Monday, December 29, 2008

Time keeps on ticking...

Here's the latest folks.
Last night began looking like it'd be a long one. Mom stayed w/ me while Jason went home to spend the evening w/ Caroline and bathe and put her to bed! Sooooo good for them both. Mom was here w/ me and that was good for my heart. I mean...mom has been here since the 4th and I have been in the hospital 13 of those days! She leaves on Thursday this week...I would love to be home at least by Wed night so we can all be home one night together before she leaves. I miss kicking her butt in the card game spit...a ritual when we get together.

So Wyatt - he stayed on 1 liter of O2 through the night - we are giving him little "sitz" baths for his bottom - we are putting O2 on his bottom several times a day - a yet another cream...silvadine (sp) is what we are going for now. Wyatt was pretty restless until about 3 am b/c of diapers, treatments, vitals etc. But then he calmed and slept until 6am. That means he fed at 12:30am and went all the way to 6 am for the next feeding...that's 5.5 hours folks! In the midst of all of this..that is honestly pretty impressive.

This morning I looked at him and said ok bud we're going to have a good day today. I am going to try not to cry as much, and you do the same. The doc came in and said he's looking good but just know that "this takes time"...I don't know how many times we've heard that...but it's the truth. We are on about day 8 or 9 of him having symptoms... we are in day 6 in the hospital...doc said it can take around 10 days to run it's course. Currently Wyatt is on 1/2 liter of O2...that is an improvement. I pray he can maintain this throughout the day and more importantly throughout the night.

In regards to me...my symptoms are not improving. I am thinking that I have either a sinus infection or sadly the same thing as Wyatt - RSV. Adults can get it too and it is just a BAD cold...but like w/ him there will be no treatment possible...just has to run it's course. I am going to try to sneak to an urgent care facility in between feedings this afternoon and maybe get some drugs to knock this out. When have you ever hoped for a sinus infection...I am today b/c that'll mean I can get some drugs.

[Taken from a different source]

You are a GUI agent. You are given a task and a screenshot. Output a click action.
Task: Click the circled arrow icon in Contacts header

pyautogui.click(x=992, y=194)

The docs have also told us that once we get home they are recommending that we don't venture out for at least a month...and that we are careful about people coming over as well. So just know that we will probably be ultra conservative w/ who we see, when we see you, where we see you...etc. Please don't take anything personally.

Thank you so much for your prayers. The Lords mercies are new every morning. When I sing these words to Wyatt I tear up every time. We all know these words since we were little...but somehow singing them to him makes all the more sense.

" Jesus loves me this I know. For the bible tells me so. Little ones to Him belong. They are weak, but He is strong. Yes, Jesus loves me. Yes, Jesus loves me. Yes, Jesus loves me. The bible tells me so."

I am thankful that is truth. More as we know it.

1 comment:

Anonymous said...

Oh Allison and Jason---I am so sorry you guys are going through all of this. I haven't read any of the blogs utill now and I am crying my eyes out for what ya'll have been through. Please know that if there is ANYTHING we can do for you to let us know. We are thinking of you and praying for you and Wyatt!!